Sur la réfection du HF N°2 et toute l’opération de la réhabilitation, un ingénieur de la direction d’Imetal, justifie les raisons du report de la mise en service du HF N°2: «Une mission impossible, quand on sait l’importance et la diversité des travaux en cours au niveau des différentes parties du site», dira-t-il.

Tout en précisant: «Certes, il avait été prévu sa remise en marche en mars, mais si les travaux de rénovation s’éternisent c’est parce que son état nécessite plusieurs opérations qui n’étaient pas prévues ce qui a retardé son démarrage.»

Rassurant toutefois, que la date butoir est retenue pour le mois de mai, notamment si l’on considère les moyens financiers et humains mis à disposition par l’Etat algérien.

Décidément, le retard dans la mise en marche des unités du complexe sidérurgique d’El Hadjar, le limogeage de son P-DG, Djoudi Kamel, survenu il y a une semaine, sur décision de Abdessalem Bouchouareb, ministre de l’Industrie et des Mines, mais surtout, la houle d’un mouvement syndical qui, selon certaines sources commence à se faire sentir au sein de l’entreprise dont les indicateurs s’orientent de plus en plus vers la zone rouge.
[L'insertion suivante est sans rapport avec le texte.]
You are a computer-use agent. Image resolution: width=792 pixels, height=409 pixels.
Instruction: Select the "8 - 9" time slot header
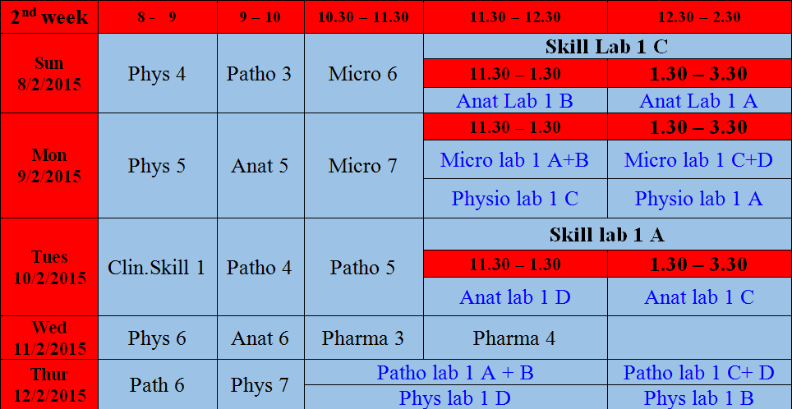pyautogui.click(x=157, y=16)
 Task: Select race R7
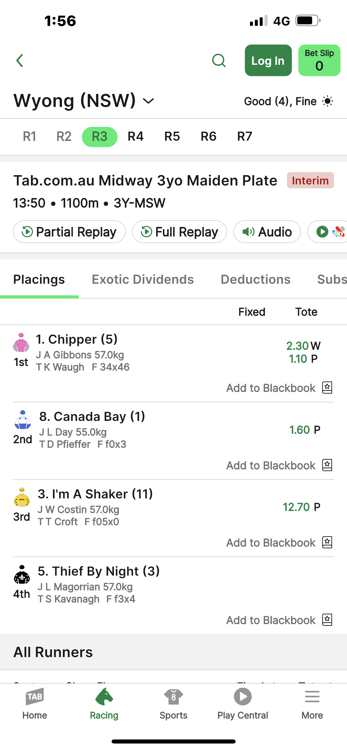coord(244,137)
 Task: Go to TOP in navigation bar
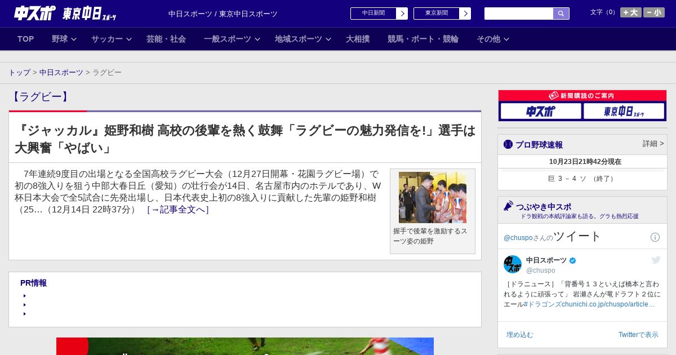(x=25, y=39)
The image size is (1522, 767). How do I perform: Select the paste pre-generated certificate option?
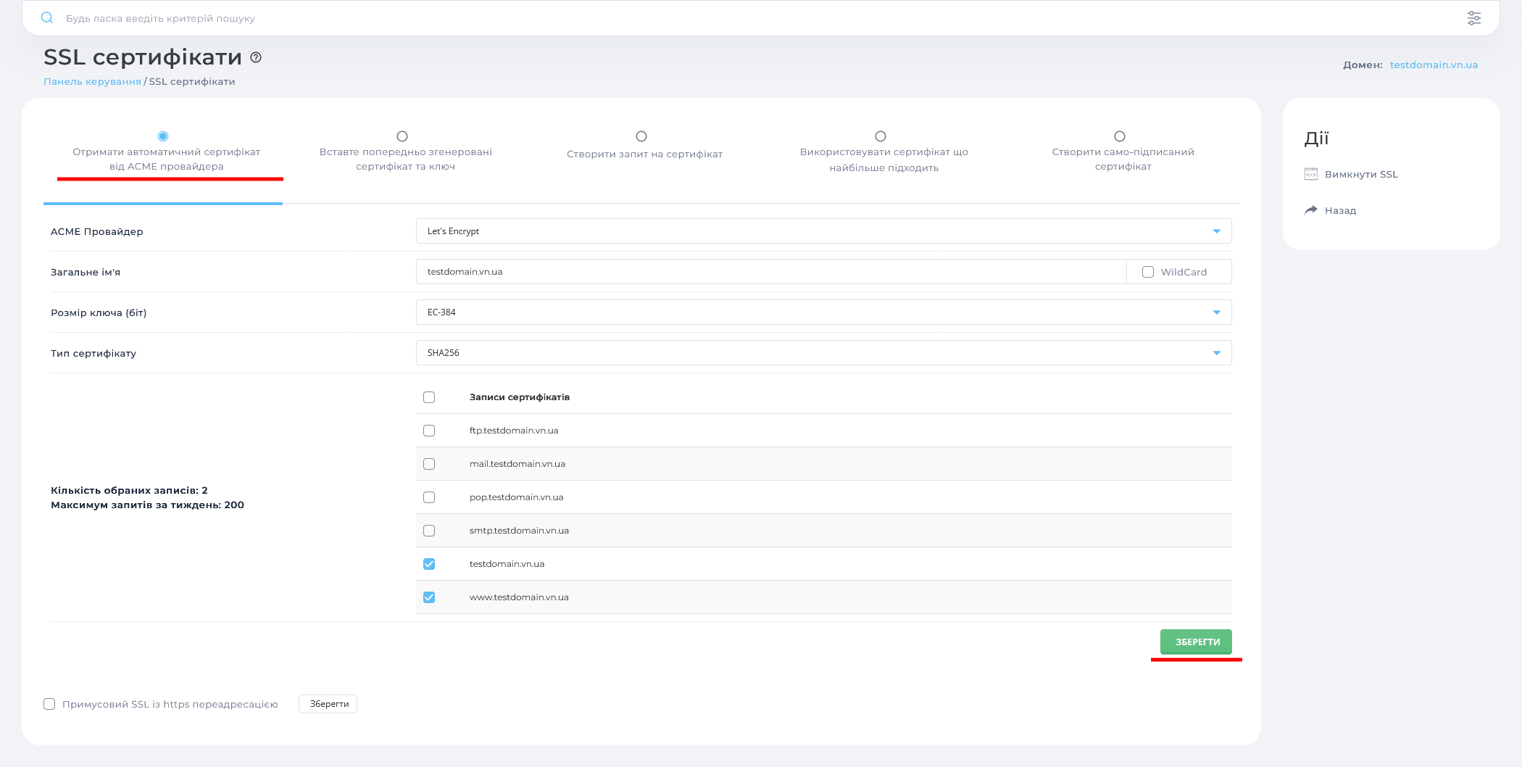[x=402, y=136]
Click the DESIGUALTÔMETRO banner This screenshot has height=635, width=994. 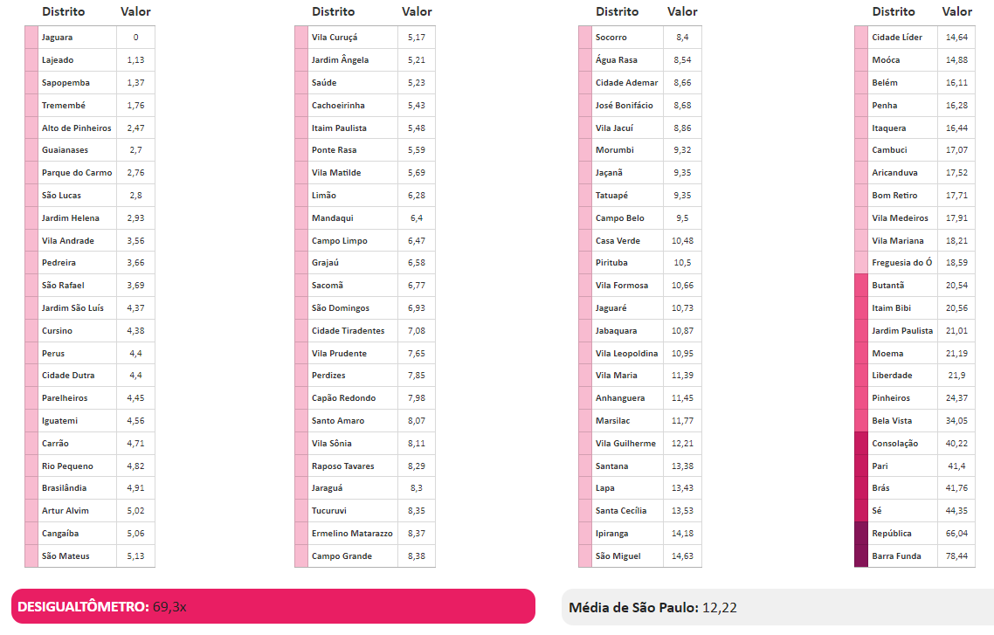(273, 606)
Déjà très mal en point quant à la remise en marche du HF N°2 et le sempiternel conflit intersyndical, dont les armes d’une bataille rangée, sont à moitié cachées, semble favoriser l’effervescence au sein du complexe. «Nous avons décidé de nous tourner vers l’avenir, afin d’assurer une stabilité pouvant booster l’entreprise à un meilleur niveau», nous ont déclaré des sidérurgistes d’Imetal.

Mettant en avant la décision de leur tutelle, notamment avec les bruits qui courent sur le remplacement de Kamel Djoudi, par Habache Maâmar, ex P-DG de l’Opgi. Une décision selon nos interlocuteurs abusive.

«Il est impossible de faire marcher les équipements du complexe, le HF N°2 notamment au vu de la diversité des travaux qui se font en quatre phases», ont justifié les sidérurgistes. Et de souligner:

«Il fallait bien réfléchir avant de laisser les commandes entre les mains du partenaire étranger, à l’origine de tous ces dégâts».

En somme, le plan de réhabilitation du complexe est exécutable en plusieurs étapes et ne peut être achevé qu’en décembre 2016, permettant ainsi, une remise en service après les essais de performance de la zone chaude et les aciéries, selon les explications fournies par des sidérurgistes du HF N°2.

La zone de turbulences

Rappelons que le P-DG d’Imetal El Hadjar, Kamel Djoudi qui, selon certaines informations avait déposé sa démission, acceptée par la tutelle, après avoir fait l’objet de pressions quant au retard dans la mise en marche des unités d’El Hadjar, le HF N°2 notamment.

Le P-DG de Batimetal, Zerkaoui Mouloud, lui aussi, a été limogé récemment. En tout cas, les divergences des «on dit», ébranlent le secteur sur les raisons de ce double limogeage. Les uns parlent de «pressions de la tutelle», les autres évoquent les intérêts. Entre les uns et les autres, il y a ceux qui parlent de compromis entre ministre et ex-responsables dans la wilaya d’Annaba.

Dans cette spirale de questions, entre l’intégrité et l’impunité, seul l’employé reste juge dans ce genre de situation. Dans ce contexte. En effet, suite au limogeage de leur premier responsable, Zerkaoui Mouloud, le P-DG de Batimetal, un élan de solidarité a été observé jeudi, par les travailleurs de Batimetal qui ont débrayé en signe de solidarité avec leur P-DG évincé de son poste.

Le débrayage a été marqué par, l’appel lancé au patron de l’Ugta, Abdelmadjid Sidi-Saïd, afin de dénoncer la situation préoccupante, qui prévaut au sein de leur entreprise suite au limogeage sans aucune raison valable du P-DG, manifestant en même temps leur solidarité avec celui du groupe Imetal, Djoudi Kamel.

Selon certaines informations peu fiables, Abdessalem Bouchouareb, ministre de l’Industrie et des Mines serait revenu sur sa décision, concernant la démission de Kamel Djoudi. Ce dernier aurait jusqu’au 15 du mois prochain comme ultimatum, pour, mettre en marche les usines du complexe d’El Hadjar.